„Mein ganzer Körper schmerzt von innen.“

Ein Geretteter lehnt seinen Kopf auf die Seitenwand eines Schlauchbootes
Laurin Schmid

[Triggerwarnung] Der Text beschreibt explizit unterschiedliche Formen von Gewalt.

Amir* wurde am 20. März 2021 von der Crew der Ocean Viking aus einem überbesetzten Schlauchboot in internationalen Gewässern vor Libyen gerettet. Zusammen mit 105 anderen flüchtenden Menschen hatte der 15-jährige unbegleitete Jugendliche fast zehn Stunden in dem seeuntauglichen Boot auf See verbracht. Als die Rettungscrew das Boot sichtete, lief es bereits voll Wasser. Keiner der Insassen trug eine Rettungsweste.

Der Text entstand an Bord des Rettungsschiffes Ocean Viking, welches wir bis zum Ende des Jahres 2021 als deutscher Teil des europäischen Netzwerkes SOS Mediterranee betrieben haben.

Amir hat in Libyen schwere Misshandlungen erlebt.

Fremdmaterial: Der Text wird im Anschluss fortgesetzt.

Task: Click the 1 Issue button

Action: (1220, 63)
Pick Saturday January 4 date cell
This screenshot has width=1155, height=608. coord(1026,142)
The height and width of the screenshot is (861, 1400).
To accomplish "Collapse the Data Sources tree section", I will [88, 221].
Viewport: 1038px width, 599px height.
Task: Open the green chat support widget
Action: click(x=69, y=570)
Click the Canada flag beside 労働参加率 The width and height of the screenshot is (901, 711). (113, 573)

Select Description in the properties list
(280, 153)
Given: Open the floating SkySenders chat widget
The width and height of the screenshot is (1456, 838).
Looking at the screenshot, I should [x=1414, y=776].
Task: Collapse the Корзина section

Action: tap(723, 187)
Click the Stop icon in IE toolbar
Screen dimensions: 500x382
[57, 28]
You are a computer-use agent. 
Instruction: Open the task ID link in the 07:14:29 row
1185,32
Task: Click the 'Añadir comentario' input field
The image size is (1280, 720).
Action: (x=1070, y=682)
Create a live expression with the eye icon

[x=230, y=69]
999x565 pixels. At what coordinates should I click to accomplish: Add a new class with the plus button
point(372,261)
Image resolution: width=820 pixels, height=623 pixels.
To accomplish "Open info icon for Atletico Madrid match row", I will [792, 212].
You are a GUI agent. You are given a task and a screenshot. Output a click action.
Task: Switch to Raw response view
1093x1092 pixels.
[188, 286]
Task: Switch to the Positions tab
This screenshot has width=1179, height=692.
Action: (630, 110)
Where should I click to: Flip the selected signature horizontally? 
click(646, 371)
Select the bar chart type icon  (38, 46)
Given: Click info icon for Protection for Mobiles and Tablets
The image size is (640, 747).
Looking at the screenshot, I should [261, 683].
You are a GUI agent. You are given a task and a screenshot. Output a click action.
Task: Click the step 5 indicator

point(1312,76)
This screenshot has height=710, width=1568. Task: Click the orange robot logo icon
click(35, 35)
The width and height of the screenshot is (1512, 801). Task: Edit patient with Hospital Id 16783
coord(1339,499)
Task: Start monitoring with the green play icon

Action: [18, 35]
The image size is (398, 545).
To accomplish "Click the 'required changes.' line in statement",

Als er an Bord der Ocean Viking ankommt, bittet er darum, einen Arzt an Bord zu sehen. Er klagt über Schmerzen am ganzen Körper, insbesondere im Rücken. Bei der Untersuchung zittert er und zuckt jedes Mal zusammen, wenn Caterina, die Bordärztin, einen seiner Wirbel berührt. Schließlich erzählt er an Bord von den Ursachen der Schmerzen:

„Ende letzten Jahres wurde ich von libyschen Milizen gefangen genommen. Sie brachten mich in ein Lager und verlangten, dass ich meine Eltern anrief, um 2.700 libysche Dinar zu verlangen. Als ich mit meinen Eltern telefonierte, hatten sie mir Elektroklemmen auf den Rücken geklemmt und mir einen Stromschlag verpasst. Sie schlugen mich auch mit Stöcken.“

„Ich war mit einem Freund zusammen. Mein Freund wurde zu Tode geprügelt. Er ist für immer gegangen.“

„Meine Mutter hat es geschafft, die Hälfte des Geldes aufzutreiben, das sie verlangt haben. Sie schickte es. Sie haben mich noch mehrere Tage lang mit Stromschlägen gefoltert. Eines Tages gelang es mir, mit ein paar Freunden zu fliehen. Ich wurde von anderen Milizen wieder aufgegriffen und interniert. Ich wurde drei Tage lang nackt an eine Wand gefesselt. Jeden Tag hoben sie meine Füße hoch und schlugen mich mit Knüppeln auf die Fußsohlen. Morgens, mittags und abends schütteten sie auch Eimer mit eiskaltem Wasser über mich, um Geld zu erpressen. Aber ich wusste nicht, wen ich anrufen sollte. Ich hatte kein Geld. Ich blieb zwei Monate lang in diesem Lager. Viele Menschen starben dort.“

„Zum Glück gelang mir wieder die Flucht.“

„Aber dann wurde ich von der staatlichen Polizei gefasst. Sie fragten mich, ob ich in mein Herkunftsland zurückgebracht werden wolle. Ich wäre froh gewesen, zurückzugehen und bei meiner Familie sterben zu können. Aber dazu kam es nicht. Ich blieb drei Monate lang in diesem Gefängnis.“

„Schließlich gelang es mir, ein Boot zu besteigen. Mein ganzer Körper schmerzt von innen.“

„Die Schläge mit den Stöcken haben damals große Blutergüsse hinterlassen. Diese Spuren sind jetzt nicht mehr sichtbar, aber innerlich sind sie für eine sehr lange Zeit noch da.“

* Der Name wurde geändert, um die Identität des Überlebenden zu schützen.
* Der Text wurde von Crewmitgliedern an Bord der Ocean Viking aufgezeichnet und ins Deutsche übersetzt.
* Bei dem Titelbild handelt es sich um ein Symbolbild.